Keadaan tidak terkendali. Pada 23 September 1686, Raja mengundang 30–40 warga Makassar untuk berunding di istana. Syaratnya, mereka harus menanggalkan badik. Masyarakat Makassar menolaknya, karena khawatir akan ditangkap setelah senjatanya diletakkan. Daeng Mangalle juga tetap bertahan pada pendapatnya bahwa komunitas Makassar tidak bersalah.  Akhirnya malam itu juga Raja memerintahkan ribuan tentaranya dengan dua kapal perang, 22 kapal dayung, dan 60-an kapal kecil untuk mengepung Kampung Makassar. Padahal, jumlah orang Makassar di kampung itu hanya 200 orang.

Tentara Raja yang dibantu 40 pasukan Perancis dan Inggris sempat dipukul mundur. Namun pada serangan berikutnya, Makassar kalah keesokan harinya pukul tiga sore. Mereka dibantai dengan penuh dendam. Selama pertempuran, tidak kurang dari 1.000 orang Siam dan 17 tentara asing tewas. Dalam catatannya Forbin mengatakan, peristiwa itu dramatis. Meski marah pada orang Makassar, penduduk tidak menyembunyikan kekagumannya kepada kegagahan kelompok kecil ini.

Dalam pembantaian ini, dua putra  Daeng Mangalle yaitu Daeng Ruru (15) dan Daeng Tulolo (16) lolos dari maut. Beruntung Kantor Dagang Perancis Siam menyelamatkan mereka. Atas izin Raja Louis XIV, keduanya kemudian dikirim ke Perancis untuk mengikuti pendidikan militer marinir. Sebelumnya mereka dibaptis untuk pindah agama. Ruru berganti  nama menjadi Louis Pierre Makassar, sedangkan Tulolo menjadi Louis Dauphin Makassar. Ternyata Ruru dan Tulolo cemerlang, melebihi orang ningrat Perancis di sekolah militer itu. Mereka bisa lulus dengan cepat, dua tahun!

Ruru punya semangat tempur. Namun Perancis belum menugaskan keduanya. Akhirnya Ruru menyurati Menteri Kelautan agar diizinkan bertugas. Mulailah dia mengabdi di angkatan laut Perancis. Karir cemerlangnya adalah ketika dia bertugas di kapal Jason untuk memburu kapal penyerang Belanda Vlisingen. Perancis kemudian mengirim Ruru ke Havana untuk membantu Spanyol melawan Inggris. Di negeri yang sekarang bernama Cuba itu, dia meninggal. Adapun Tulolo bertugas di militer hingga pensiun. Dia meninggal di Brest 30 November 1736 pada usia 62 tahun. Sebagai penganut Katolik saleh, dia dimakamkan di dalam Gereja Lousi de Brest. Makamnya hancur ketika geraja ini dibom pada Perang Dunia II.

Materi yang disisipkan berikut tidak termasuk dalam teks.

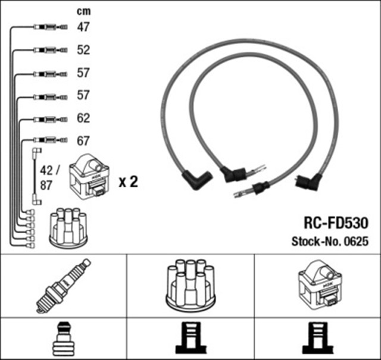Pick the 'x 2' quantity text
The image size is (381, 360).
127,182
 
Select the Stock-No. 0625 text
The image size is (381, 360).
330,242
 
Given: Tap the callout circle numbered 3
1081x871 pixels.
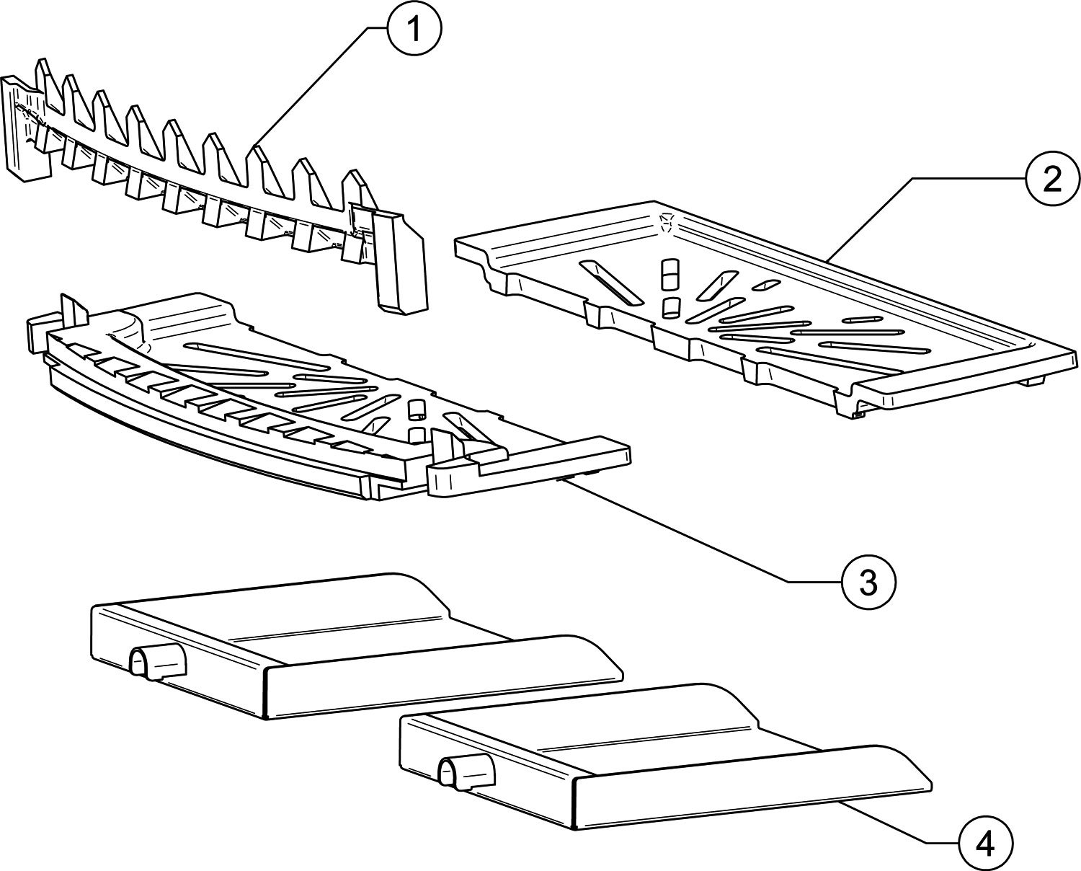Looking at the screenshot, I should tap(868, 580).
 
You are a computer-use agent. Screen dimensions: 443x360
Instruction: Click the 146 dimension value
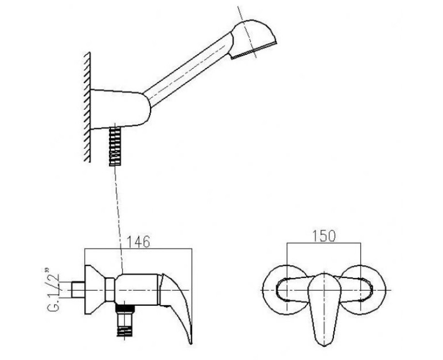click(x=138, y=241)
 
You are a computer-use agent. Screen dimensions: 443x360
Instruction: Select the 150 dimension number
click(x=324, y=236)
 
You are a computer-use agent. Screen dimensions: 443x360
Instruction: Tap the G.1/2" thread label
click(x=54, y=289)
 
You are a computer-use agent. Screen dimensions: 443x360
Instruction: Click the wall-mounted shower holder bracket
click(x=120, y=109)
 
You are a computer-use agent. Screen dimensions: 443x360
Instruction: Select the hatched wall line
click(x=87, y=107)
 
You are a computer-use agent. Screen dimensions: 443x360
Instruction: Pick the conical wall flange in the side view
click(x=95, y=290)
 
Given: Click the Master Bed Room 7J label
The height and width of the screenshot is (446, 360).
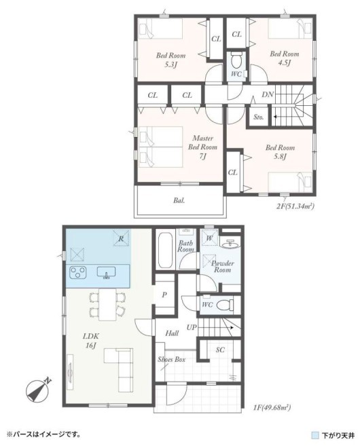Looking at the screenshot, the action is coord(202,147).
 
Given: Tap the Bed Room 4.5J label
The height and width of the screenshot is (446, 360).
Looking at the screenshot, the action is coord(285,58).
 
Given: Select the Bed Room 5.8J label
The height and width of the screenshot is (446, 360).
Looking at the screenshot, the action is coord(280,152).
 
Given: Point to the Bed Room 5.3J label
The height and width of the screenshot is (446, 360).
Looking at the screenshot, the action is coord(170,60).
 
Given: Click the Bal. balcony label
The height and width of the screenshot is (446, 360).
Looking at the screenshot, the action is coord(179,200).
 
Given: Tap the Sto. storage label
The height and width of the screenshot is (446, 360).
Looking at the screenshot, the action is coord(258,117).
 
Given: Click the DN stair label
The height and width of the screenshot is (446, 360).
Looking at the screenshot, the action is coord(268,94).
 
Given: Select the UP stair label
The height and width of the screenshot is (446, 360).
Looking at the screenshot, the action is coord(192,327).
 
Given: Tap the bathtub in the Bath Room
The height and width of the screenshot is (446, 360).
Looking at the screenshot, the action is coord(165,250).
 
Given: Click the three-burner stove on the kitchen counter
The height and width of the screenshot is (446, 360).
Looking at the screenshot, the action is coord(78,272).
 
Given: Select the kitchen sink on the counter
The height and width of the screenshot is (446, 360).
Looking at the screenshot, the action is coord(106,272).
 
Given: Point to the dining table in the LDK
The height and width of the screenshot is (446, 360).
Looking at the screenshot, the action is coord(107,304).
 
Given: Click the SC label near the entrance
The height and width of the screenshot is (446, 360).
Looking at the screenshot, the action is coord(220,350).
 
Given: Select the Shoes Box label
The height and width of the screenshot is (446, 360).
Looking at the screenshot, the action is coord(171,359).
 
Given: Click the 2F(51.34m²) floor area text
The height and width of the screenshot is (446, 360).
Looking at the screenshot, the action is coord(295,206).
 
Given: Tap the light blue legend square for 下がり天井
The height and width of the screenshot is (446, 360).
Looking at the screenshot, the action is coord(314,435).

Buku setebal 644 halaman ini berisi 47 catatan para pelaut Perancis tentang Indonesia, tetu perspektifnya sangat berbeda dengan catatan-catatan naskah Belanda. Buku ini cukup memberi informasi berbeda. Namun saya penerjemahannya menurut saya agak kurang baik, sekalipun penerjemahnya adalah Uinversitas Indonesia di bawah pimpinan Parakitri. Tampaknya penerjemah hanya menerjemahkan begitu saja, tanpa melakukan transkreasi (penerjemahan dan menambahkan penjelasan).

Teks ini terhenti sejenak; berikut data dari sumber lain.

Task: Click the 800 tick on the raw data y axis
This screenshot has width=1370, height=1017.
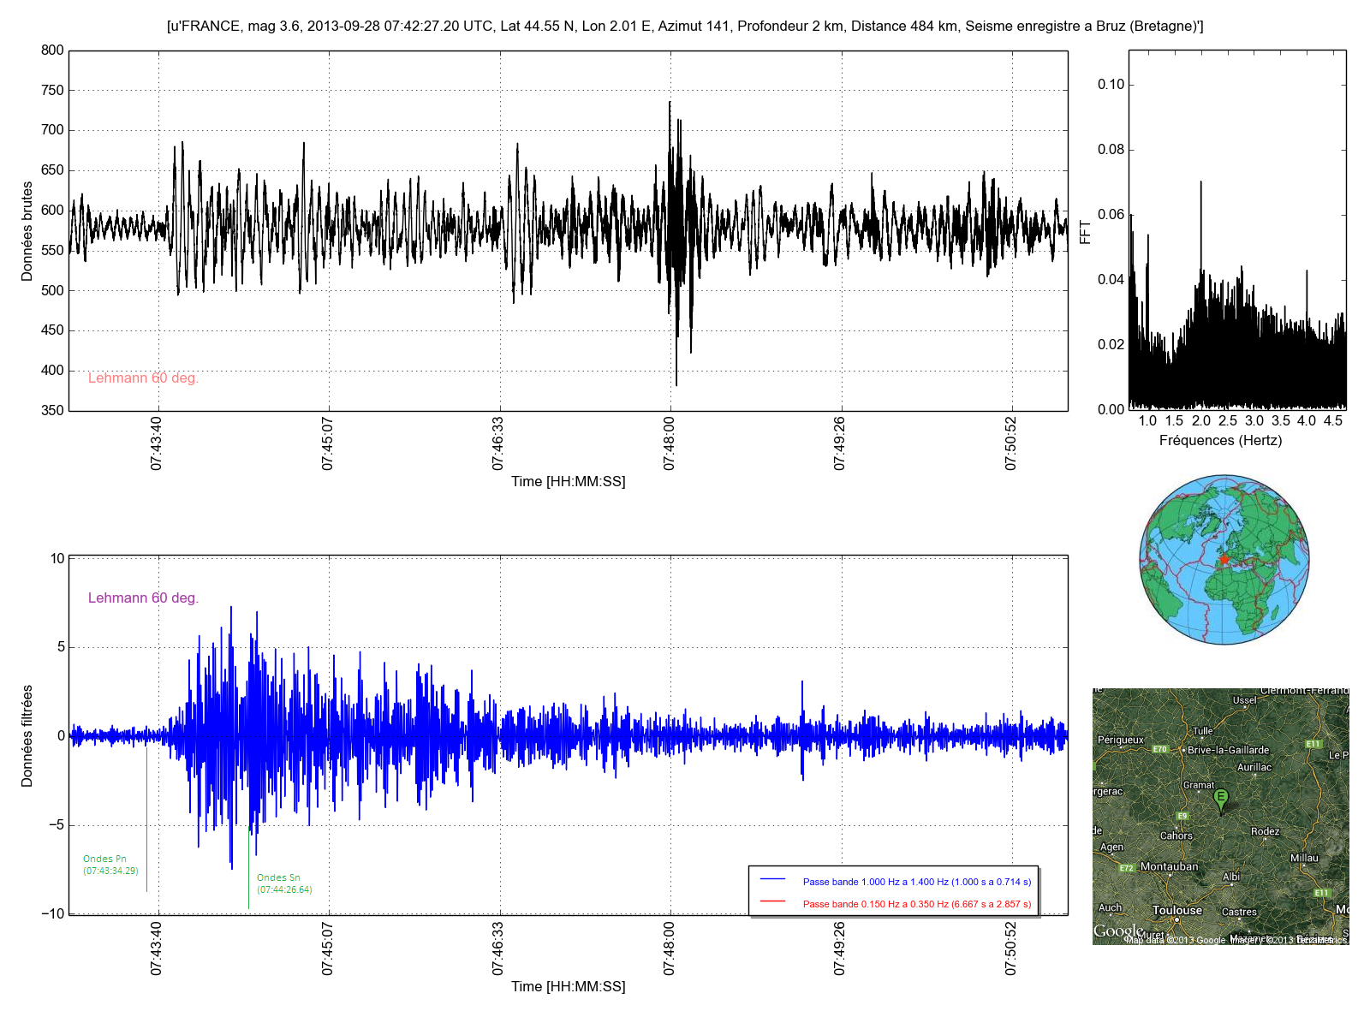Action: pos(52,51)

Dalam buku ini banyak tempat, nama orang, yang kurang lengkap, atau tidak disebutkan nama tempat itu untuk masa sekarang. Ada juga nama-nama tempat dalam Bahasa Prancis, yang seyogyanya direkonsiliasikan dengan nama sekarang. Tapi bagaimanapun juga buku ini sangat bermanfaat bagi peminat sejarah.